Ryan Rutan: And it was a marketplace, right? Tough, it was tough to build, he managed to bring people in on both sides, experts and information seekers, both sides of the marketplace did it.

Wil Schroter: Yeah, he raised millions of dollars. He used it very accurately, you know, like he used on the stuff you were supposed to use it on. He kept his burn low. Like Dan did everything, right? OK. I this is why like a lot of people saying, oh, this start up that like famously screwed everything up, you can do everything right? And still run out of money. There's a whole bunch of ways. And so Dan and I've known each other for a very long time and we sat down and he said, hey, man, I've got this business it's doing. I, I think it was like 60 $70,000 a month at the time. And he said it's, it's a good business. There's nothing wrong with it. And I love this business, but I can't raise more money on this business. And I have to, and again, for folks at home that, that aren't familiar with this once you start raising money, it never ends. Once you start raising money, you have to just keep raising money. Because the idea is those investors who put that initial money in are expecting a big outcome. That's kind of how this whole thing works. Using money, you essentially turn off the spigot of that opportunity. So Dan and I sit down and I said, hey, this actually syncs up well, because a lot of the advisor you have are exactly what start ups.com needs and we do a deal, you know, Dan moves on to do another company. Dan has been brushing it ever since. Like he's just unbelievable. I talked to him the other day and I can't believe how well he's doing, which is awesome to see. But my point is here is an asset that had tons of value, but because it wasn't going to be the venture funded outcome, Dan couldn't do anything with it and to his credit, he was smart enough to call it what it

Ryan Rutan: was. Yeah, he figured out and did the right thing again, right. Did the the most accurate thing he could do in the moment. I, I think we just have to simply draw like a, a really hard line here and say that there are two distinct kinds of value. There's more types of value than that, but there's two distinct kinds of value here. One is venture value and one is just business value, right? And in some cases, the venture value can go to zero, but the business value doesn't go to zero. Right. And I think we have to draw a really hard line there and, and, and appreciate that and say, like, look, there are times where this is gonna happen and that, that's ok. Right. That's ok. But it means a strong course correction to be able to get us back to a point where we can do something with it. Right.
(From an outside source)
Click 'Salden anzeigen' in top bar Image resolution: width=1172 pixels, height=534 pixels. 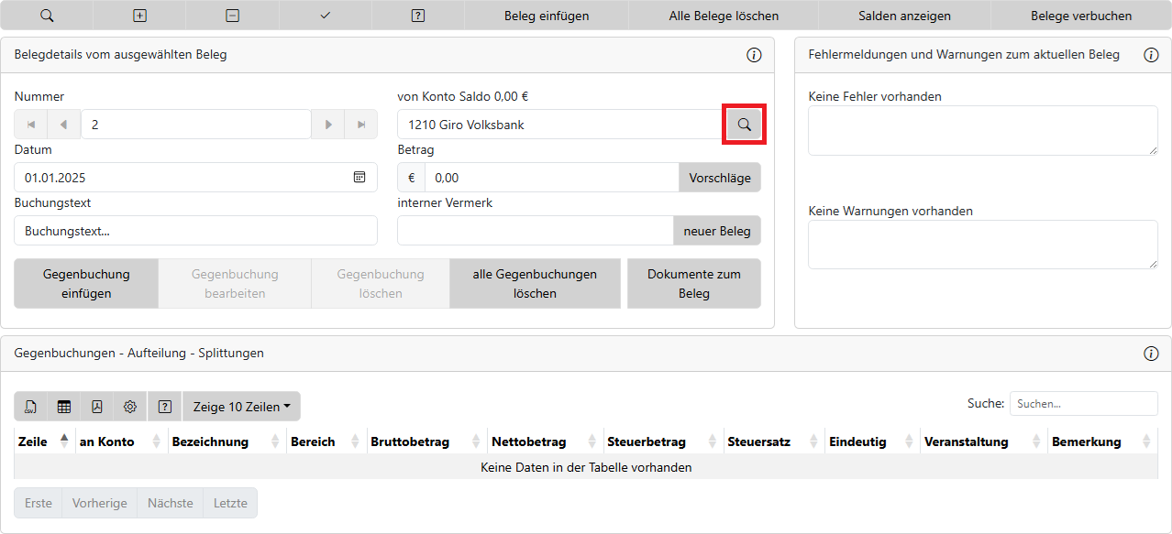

Wil Schroter: For folks on the outside, we assume that maybe if a start up is it has failed or is up for sale or whatever that means it's broken in some way, in some ways. That's true. You know, in a lot of cases, like we had an idea of what a business could be and the idea just never panned out. Right. Fair enough. Ok.

Ryan Rutan: Important because I think we're also not saying that everything that's ever been done has some value. There's been plenty of things that have done. I've done many of them myself that had absolutely no value that could have been passed on and those just get shuttered, waded up and tossed in the round file.
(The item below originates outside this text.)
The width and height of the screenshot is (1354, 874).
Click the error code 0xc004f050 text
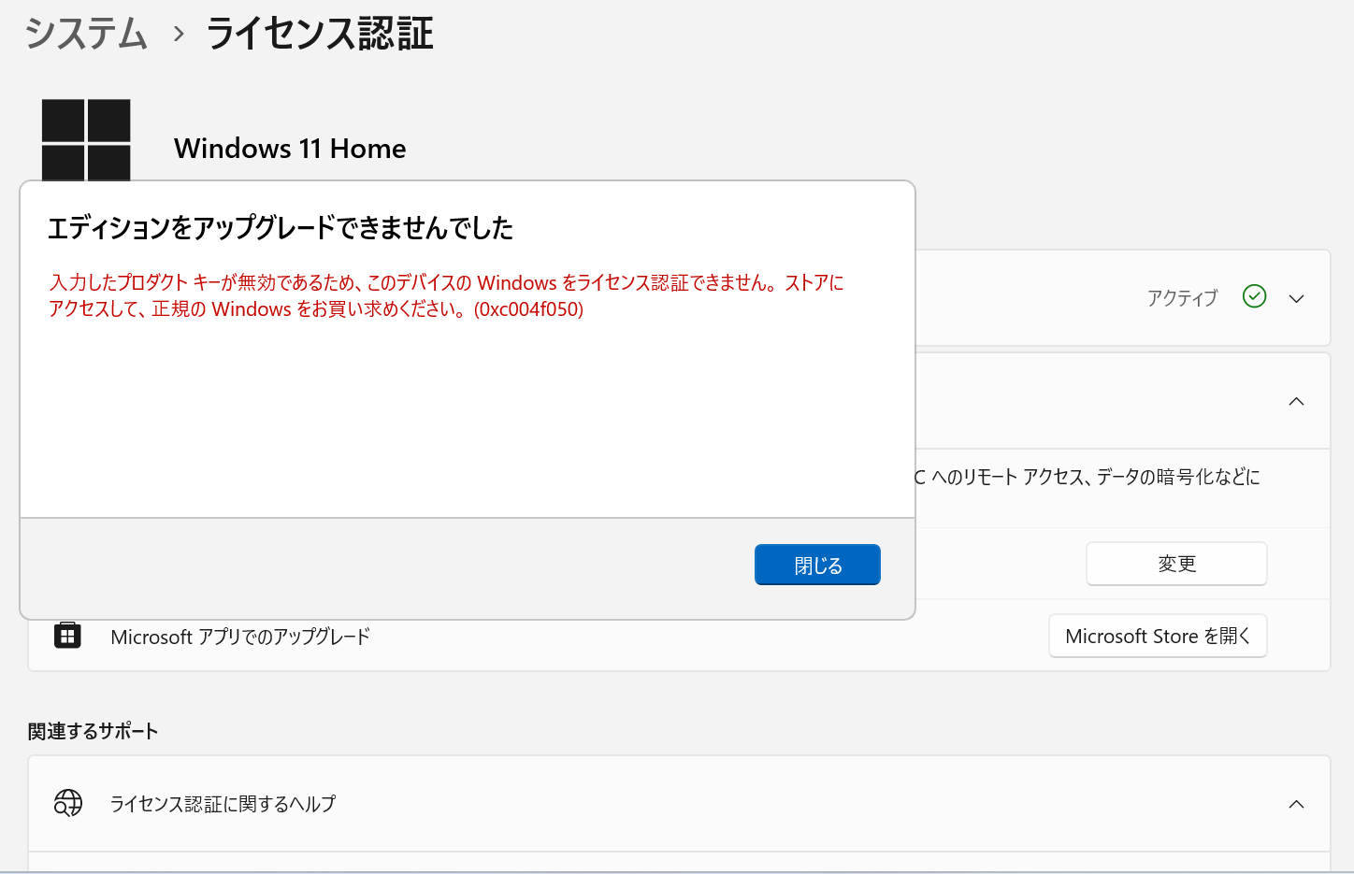(x=530, y=308)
Wil Schroter: Right. That's it. Absolutely. Now, let's stick with clarity for a second because I, you know, we both love that business and it's just an awesome business as a stand alone. Let's say it didn't go to us. I'm taking outside of the equation now. Right. Let's say it was just the two of us as just two founders that were looking to get into something. Yep. Sure. 60 to $70,000 of revenue to a company, you know, it's a bigger company just doesn't move the meter, right? Like if you were saying, hey, we're gonna go sell it to some massive company. Like what? That's a rounding error for their expense reports for a single apartment. Right. No one cares. And so it, it, it per perceptively doesn't have value.

Ryan Rutan: Yeah. Yeah. Or the VC level, right. Imagine going to like the limited partners and, and talking about, you know, we, we have this company that has a $40,000 MRR, you're never going to hear them say that they're never gonna introduce them.

Wil Schroter: Who cares? But to you and I coming into this, right, dude, we could fund our salaries for the rest of our lives, we could fund a small team of contractors, et cetera, you know, to kind of fill in gaps, et cetera. It is a gold mine for

Ryan Rutan: us again, business value versus venture value. There's plenty of business value there.

Wil Schroter: And so a couple of ways that, that we look at things, you know, as start up.com, all that really matters to us is how does it fit in the, the, the overall product roadmap for us and kind of helping our community. So, you know, we talked about this before, but we looked at over 100 companies before we did deals with sex. So, I mean, we've been through this more so than almost anybody.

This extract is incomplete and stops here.